### EXERCISE PROMPT
Reproduce all lines of the listing below in which the word "Select" occurs.

### DATA
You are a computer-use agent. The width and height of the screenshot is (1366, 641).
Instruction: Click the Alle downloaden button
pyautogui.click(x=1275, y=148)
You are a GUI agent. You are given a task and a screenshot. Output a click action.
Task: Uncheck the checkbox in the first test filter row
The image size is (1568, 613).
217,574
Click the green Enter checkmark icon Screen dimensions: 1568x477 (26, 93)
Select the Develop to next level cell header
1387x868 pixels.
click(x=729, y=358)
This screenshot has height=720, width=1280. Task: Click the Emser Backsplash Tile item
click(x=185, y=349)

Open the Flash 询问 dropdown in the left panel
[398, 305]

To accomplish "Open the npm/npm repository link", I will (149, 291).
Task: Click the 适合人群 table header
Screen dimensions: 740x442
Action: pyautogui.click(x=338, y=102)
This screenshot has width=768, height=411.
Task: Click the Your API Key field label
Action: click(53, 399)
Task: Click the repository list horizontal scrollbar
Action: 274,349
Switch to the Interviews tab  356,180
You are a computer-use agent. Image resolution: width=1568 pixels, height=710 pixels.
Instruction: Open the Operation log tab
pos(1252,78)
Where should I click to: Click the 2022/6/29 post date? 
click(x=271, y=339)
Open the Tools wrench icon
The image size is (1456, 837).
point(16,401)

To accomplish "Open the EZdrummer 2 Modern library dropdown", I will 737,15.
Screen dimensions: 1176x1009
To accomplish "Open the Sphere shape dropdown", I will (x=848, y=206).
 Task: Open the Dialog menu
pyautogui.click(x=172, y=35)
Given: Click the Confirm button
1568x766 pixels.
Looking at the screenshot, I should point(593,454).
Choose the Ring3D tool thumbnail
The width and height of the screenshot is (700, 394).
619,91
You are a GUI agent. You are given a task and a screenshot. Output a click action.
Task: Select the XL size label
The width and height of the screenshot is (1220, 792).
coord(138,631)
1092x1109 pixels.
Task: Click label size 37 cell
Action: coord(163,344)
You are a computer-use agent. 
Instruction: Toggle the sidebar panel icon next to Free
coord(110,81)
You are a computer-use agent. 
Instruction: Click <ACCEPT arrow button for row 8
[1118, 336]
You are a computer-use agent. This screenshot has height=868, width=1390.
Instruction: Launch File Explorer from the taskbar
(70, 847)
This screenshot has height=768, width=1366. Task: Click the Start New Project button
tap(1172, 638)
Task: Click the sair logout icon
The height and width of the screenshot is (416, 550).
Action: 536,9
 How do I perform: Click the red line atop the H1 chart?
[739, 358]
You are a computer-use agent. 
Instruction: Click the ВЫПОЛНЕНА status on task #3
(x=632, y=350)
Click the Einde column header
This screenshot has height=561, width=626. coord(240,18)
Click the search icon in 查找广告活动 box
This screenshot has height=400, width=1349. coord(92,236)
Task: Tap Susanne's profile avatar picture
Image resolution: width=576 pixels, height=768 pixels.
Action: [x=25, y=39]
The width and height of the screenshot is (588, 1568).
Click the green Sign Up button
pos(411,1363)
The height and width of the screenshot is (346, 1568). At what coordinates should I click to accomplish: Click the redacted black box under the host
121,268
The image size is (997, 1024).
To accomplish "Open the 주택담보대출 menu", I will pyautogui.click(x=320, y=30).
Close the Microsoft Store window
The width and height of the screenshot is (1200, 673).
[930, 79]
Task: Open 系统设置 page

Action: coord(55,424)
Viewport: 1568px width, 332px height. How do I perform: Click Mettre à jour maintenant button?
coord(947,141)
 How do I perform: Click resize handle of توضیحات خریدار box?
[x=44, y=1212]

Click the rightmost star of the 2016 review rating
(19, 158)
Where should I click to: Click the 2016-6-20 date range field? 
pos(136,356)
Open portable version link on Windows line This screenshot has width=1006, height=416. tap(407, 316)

### SOLUTION
Select the Develop to next level cell header
Task: Select the XL size label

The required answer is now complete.